President-elect Joe Biden’s call for a national mask mandate will be met with a cold shoulder by New Hampshire Gov. Chris Sununu, who dismissed the notion of national safety mandates as “a nice political talking point.”
Biden has posted his plan to address COVID-19 once he takes office, and it includes his pledge to “Implement mask mandates nationwide by working with governors and mayors and by asking the American people to do what they do best: step up in a time of crisis.”
Legal scholars overwhelmingly agree that despite his insistence to the contrary, Biden’s calls from the campaign trail for a mask mandate imposed by the federal government were unconstitutional. As the progressive website Vox put it, “Biden’s national mask mandate will be a national mask suggestion.”
And so Biden will have to rely on persuasion– and perhaps a bit of political coercion.
According to NBC News, a Biden campaign official said governors who don’t agree to impose the mask mandate will see the president-elect pressure them by doing a local politics end run. “If a governor declines, he’ll go to the mayors in the state and ask them to lead,” the official told NBC. “In many states, there is the capacity of mayors to institute mandates.”
It’s a tactic that’s unlikely to work in New Hampshire, where cities like Nashua and Portsmouth have already imposed mandates and the mayor of the state’s largest city, Democrat Joyce Craig, has repeatedly failed to get a mask mandate passed by her Board of Aldermen.
“I have a lot of concerns over any national safety mandates,” Sununu told NHJournal. “I don’t know how they would even be implemented.
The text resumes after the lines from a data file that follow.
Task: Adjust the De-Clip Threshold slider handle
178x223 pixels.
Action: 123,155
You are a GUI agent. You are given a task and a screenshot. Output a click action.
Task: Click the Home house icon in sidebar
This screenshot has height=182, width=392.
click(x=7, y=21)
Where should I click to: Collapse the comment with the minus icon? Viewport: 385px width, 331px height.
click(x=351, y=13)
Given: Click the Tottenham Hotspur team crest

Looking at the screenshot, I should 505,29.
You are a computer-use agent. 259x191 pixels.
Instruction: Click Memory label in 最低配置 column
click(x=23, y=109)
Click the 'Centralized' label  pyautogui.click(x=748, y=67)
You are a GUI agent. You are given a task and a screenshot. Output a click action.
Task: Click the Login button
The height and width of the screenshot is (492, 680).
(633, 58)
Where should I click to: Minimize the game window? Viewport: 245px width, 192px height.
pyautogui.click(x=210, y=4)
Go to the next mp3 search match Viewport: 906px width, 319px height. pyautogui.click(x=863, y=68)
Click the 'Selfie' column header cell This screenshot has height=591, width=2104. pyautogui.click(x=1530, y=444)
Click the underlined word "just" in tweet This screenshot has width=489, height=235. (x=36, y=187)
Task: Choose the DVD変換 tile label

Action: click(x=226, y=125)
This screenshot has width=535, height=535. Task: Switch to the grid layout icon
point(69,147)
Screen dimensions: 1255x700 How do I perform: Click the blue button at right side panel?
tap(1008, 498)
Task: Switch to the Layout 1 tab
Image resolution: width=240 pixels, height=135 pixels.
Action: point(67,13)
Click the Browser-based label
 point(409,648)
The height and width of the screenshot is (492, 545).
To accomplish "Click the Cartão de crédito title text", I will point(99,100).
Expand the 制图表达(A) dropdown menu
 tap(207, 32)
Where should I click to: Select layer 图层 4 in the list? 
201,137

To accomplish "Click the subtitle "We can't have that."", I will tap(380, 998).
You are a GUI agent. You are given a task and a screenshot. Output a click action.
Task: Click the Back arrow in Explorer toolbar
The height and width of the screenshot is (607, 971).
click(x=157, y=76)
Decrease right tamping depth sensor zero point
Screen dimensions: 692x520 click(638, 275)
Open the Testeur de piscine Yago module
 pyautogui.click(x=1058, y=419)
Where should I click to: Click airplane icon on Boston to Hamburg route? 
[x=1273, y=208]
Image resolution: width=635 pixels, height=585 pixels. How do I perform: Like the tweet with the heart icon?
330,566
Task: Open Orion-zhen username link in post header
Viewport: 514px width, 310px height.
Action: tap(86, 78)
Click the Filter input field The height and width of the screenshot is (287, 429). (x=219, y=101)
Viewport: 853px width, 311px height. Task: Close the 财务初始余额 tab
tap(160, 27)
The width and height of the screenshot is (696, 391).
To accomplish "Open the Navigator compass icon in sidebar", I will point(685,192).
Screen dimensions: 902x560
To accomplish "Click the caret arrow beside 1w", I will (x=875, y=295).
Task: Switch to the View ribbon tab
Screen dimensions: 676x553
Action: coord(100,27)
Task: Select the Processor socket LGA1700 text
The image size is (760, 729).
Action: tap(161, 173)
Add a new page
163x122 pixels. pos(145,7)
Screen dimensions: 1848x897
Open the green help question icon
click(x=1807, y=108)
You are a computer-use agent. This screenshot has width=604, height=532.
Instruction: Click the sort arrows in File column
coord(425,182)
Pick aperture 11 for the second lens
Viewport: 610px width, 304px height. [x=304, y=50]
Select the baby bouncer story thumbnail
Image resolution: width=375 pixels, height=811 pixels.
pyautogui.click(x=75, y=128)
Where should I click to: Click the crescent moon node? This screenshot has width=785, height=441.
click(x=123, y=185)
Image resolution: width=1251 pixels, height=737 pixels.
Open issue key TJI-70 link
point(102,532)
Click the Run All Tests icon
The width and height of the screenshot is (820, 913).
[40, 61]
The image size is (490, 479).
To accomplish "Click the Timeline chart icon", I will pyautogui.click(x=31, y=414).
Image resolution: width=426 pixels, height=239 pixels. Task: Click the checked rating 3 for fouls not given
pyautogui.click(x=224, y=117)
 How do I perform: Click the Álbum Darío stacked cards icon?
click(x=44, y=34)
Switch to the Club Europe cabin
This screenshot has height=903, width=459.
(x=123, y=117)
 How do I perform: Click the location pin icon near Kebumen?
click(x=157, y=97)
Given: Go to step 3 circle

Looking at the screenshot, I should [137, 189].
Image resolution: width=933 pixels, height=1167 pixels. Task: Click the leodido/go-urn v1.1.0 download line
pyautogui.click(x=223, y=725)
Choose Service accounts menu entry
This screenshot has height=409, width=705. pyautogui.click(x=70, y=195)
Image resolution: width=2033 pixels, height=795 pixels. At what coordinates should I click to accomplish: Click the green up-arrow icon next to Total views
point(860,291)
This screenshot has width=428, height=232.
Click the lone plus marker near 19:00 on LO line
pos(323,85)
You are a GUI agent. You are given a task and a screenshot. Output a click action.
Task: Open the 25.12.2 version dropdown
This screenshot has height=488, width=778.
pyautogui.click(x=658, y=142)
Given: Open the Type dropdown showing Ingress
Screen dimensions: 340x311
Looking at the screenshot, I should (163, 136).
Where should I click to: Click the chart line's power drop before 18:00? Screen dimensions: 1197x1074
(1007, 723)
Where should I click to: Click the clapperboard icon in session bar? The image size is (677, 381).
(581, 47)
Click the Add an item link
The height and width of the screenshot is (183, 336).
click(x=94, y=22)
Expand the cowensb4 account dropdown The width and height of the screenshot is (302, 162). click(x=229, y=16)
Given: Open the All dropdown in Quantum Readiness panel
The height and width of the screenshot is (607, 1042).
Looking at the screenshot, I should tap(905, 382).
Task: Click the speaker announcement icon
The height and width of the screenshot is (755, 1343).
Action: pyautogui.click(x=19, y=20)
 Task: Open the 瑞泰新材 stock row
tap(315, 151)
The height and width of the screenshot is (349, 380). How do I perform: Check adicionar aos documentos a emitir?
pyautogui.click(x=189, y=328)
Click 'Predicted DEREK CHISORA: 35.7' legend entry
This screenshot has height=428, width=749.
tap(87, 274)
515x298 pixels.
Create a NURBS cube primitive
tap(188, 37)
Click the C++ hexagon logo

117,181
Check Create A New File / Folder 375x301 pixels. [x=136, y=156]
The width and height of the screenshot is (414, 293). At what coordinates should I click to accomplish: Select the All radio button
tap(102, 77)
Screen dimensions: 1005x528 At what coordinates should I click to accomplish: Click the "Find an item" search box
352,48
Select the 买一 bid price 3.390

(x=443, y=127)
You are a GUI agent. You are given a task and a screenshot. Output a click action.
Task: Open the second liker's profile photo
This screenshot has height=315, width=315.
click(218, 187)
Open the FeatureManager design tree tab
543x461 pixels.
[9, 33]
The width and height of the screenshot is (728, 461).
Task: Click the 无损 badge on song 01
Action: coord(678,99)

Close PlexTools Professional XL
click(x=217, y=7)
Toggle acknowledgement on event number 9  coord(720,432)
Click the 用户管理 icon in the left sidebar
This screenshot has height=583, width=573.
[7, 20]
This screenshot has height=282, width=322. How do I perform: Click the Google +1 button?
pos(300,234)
Frankly, it sounds like a nice political talking point by folks who haven’t really thought this through.”
Sununu has declined to issue a statewide mask mandate. He’s also refused to impose state rules on local school systems regarding how and when to allow students to return to classrooms. Instead, he argues that communities in the sparsely-populated North Country face very different circumstances than urban enclaves in the state’s southern tier. He believes the same local-control approach should be applied to the states.
“Mandates take away all aspects of the concept that every state is different. What’s happening in New York is very different from what’s happening in Maine or Vermont or Arizona or Florida. So every state needs their own flexibility to create their own safety guidelines around their own socioeconomic dynamics, as well as the [local] COVID-19 outbreak dynamics.”
“One size fits all big government national safety mandates with mask orders or whatever are just not going to work,” Sununu said.
Currently, 34 states have some form of mask mandate, with Utah joining the list on Monday. Most require masks in public indoor spaces, though some states like Massachusetts and Maryland (both blue states with Republican governors) mandate mask-wearing outdoors, too.
Like most of America, New Hampshire’s seen an increase in positive COVID-19 test results as temperatures have cooled. Even so, the state’s seven-day average positive test rate has yet to reach two percent. As of November 9, that was the eighth-lowest rate in the U.S.
Which may explain how Sununu was just re-elected with a nearly 2-to-1 margin of victory over his Democratic opponent in a state Biden won by seven points. Polls show 80 percent of Granite Staters approve of his handling of COVID-19.
“I think we do it right,” Sununu said. “We have a nice model here. Why would we screw that up now?”